# Do you like history?



## Handsome Dyke (Oct 4, 2012)

Not just as a mandatory school course...do you like it enough to read history books or take history classes for pleasure? I'm not sure how much watching history-based TV documentaries counts because almost anyone can zone out in front of a TV; watching takes no effort or commitment.


----------



## Westy365 (Jun 21, 2012)

I like history. I wouldn't necessarily call myself a history buff, but I find it can be interesting. I don't care about useless details though—fun facts are cool, but unless it's amusing or makes for an entertaining story or a valuable lesson, I don't care all that much.

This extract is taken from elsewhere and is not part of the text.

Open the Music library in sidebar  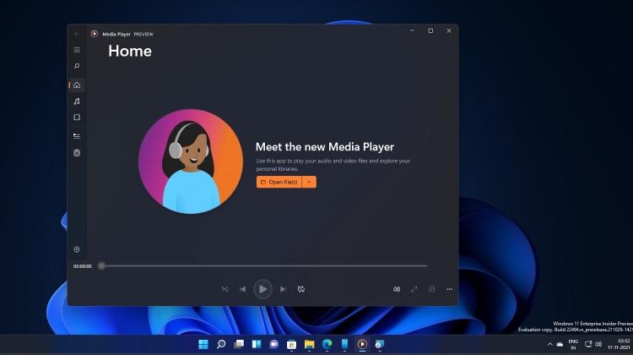tap(77, 101)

What I find most valuable is learning from the past. There's something to be said in gaining wisdom from the successes and mistakes of others and seeing what worked and didn't work for them. If more people today did that, I feel like we wouldn't make nearly as many mistakes (especially in the world of politics).

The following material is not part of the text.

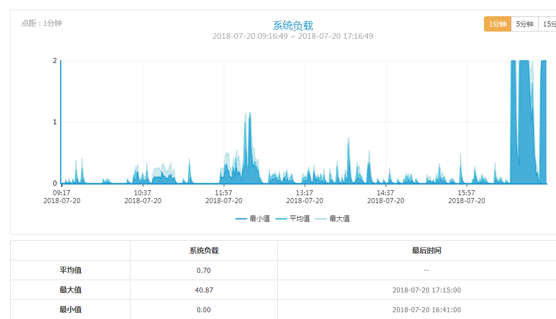The width and height of the screenshot is (556, 319).
Task: Click the 2018-07-20 17:15:00 timestamp cell
Action: point(426,290)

I got annoyed with a couple of personality tests I took because when they asked about history and how I learn, they typed me as an ESFJ largely based on my appreciation for beauty/aesthetics (which is actually tied to my Se), and because I value learning lessons from the past. Sensor or Intuitive, to not learn from the past seems like a wasted resource to me, regardless of who you are. I look at the past, but I do so in order to help me get a better idea of how I can shape the future.


----------



## Highway Nights (Nov 26, 2014)

Love it, majoring in it and will likely go for a masters.


----------



## Eu_citzen (Jan 18, 2018)

Love history. Both reading about as well as practically helping the local historical society which sometimes finances archaeological digs. I've been metal detecting for 10+ years and free help (volunteering) is quite welcome.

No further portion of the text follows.